Faced with this catalogue of mischief the law has needed to evolve rules which compel directors to act in a way which puts the company’s interests before theirs. Since corporate law is a Johnny-come-lately into our jurisprudence, principles have needed to be borrowed or adapted from other areas of law. The chief of these is the law of agency, as mercantile transactions in which an agent is empowered to create binding relations between his principal and a third party are of ancient origin and have at their root the agent’s obligations of obedience (or loyalty), care and skill, personal performance and good faith. But agency itself shares a further set of principles, based around the law of trusts. As was argued as early as 179516:
“The office of a common agent has already been described in this case, and it is needless to enter into refinements or niceties as to the nature of trusts or the specific name of trusts. There is no magic in the term: he is a trustee (in technical style) who is vested with property in trust for others: but every man has a trust to whom a business is committed by another, or the charge and care of any concern is confided or delegated.”
And so for company directors such obligations are termed “fiduciary”, because they derive from trusteeship; and in early law the duties of directors and trustees were considered the same.

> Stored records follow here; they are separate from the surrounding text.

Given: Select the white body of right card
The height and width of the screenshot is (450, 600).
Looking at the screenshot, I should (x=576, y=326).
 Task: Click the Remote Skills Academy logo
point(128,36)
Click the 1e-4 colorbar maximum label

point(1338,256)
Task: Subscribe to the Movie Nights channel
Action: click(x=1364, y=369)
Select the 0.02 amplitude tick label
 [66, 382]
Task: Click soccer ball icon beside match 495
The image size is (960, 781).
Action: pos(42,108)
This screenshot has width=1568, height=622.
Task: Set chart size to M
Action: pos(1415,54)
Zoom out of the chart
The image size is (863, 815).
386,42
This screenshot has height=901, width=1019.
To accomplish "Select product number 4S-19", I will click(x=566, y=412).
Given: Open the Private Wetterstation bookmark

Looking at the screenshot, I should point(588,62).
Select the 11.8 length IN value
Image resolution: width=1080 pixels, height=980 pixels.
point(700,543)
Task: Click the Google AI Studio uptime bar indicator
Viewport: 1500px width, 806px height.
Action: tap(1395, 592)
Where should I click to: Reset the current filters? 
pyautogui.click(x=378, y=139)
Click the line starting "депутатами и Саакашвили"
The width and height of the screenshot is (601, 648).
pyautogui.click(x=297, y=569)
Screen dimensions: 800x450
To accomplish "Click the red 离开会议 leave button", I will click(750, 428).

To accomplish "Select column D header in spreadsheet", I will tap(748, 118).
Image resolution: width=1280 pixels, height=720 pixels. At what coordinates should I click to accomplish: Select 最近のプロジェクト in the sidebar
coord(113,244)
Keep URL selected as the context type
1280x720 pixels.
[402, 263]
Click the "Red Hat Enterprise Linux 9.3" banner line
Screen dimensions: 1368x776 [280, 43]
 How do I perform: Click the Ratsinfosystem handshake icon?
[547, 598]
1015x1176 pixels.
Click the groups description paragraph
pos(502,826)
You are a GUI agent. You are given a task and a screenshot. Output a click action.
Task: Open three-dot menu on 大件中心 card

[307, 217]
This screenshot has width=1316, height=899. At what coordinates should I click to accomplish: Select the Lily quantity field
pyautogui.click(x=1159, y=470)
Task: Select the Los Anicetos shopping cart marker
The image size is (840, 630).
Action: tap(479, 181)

However, a company director is not a trustee in a strict sense, and the suggestion that he might be is an historical quirk. In the nineteenth century most companies other than chartered or statutory corporations were not distinct legal entities as we now recognise them, but operated under deeds of settlement with property and powers actually vested in trustees. The managers or directors of the companies equated with the trustees, and were treated as custodians, and it was not until the adoption of the limited liability company with separate boards that the roles became distinct. A vestige of the old form is seen in the modern unit trust where the underlying property is vested in the trustees (who owe obligations as such to unit holders) but the funds are controlled by managers, who exercise much greater discretion but are still to be regarded as “fiduciaries”.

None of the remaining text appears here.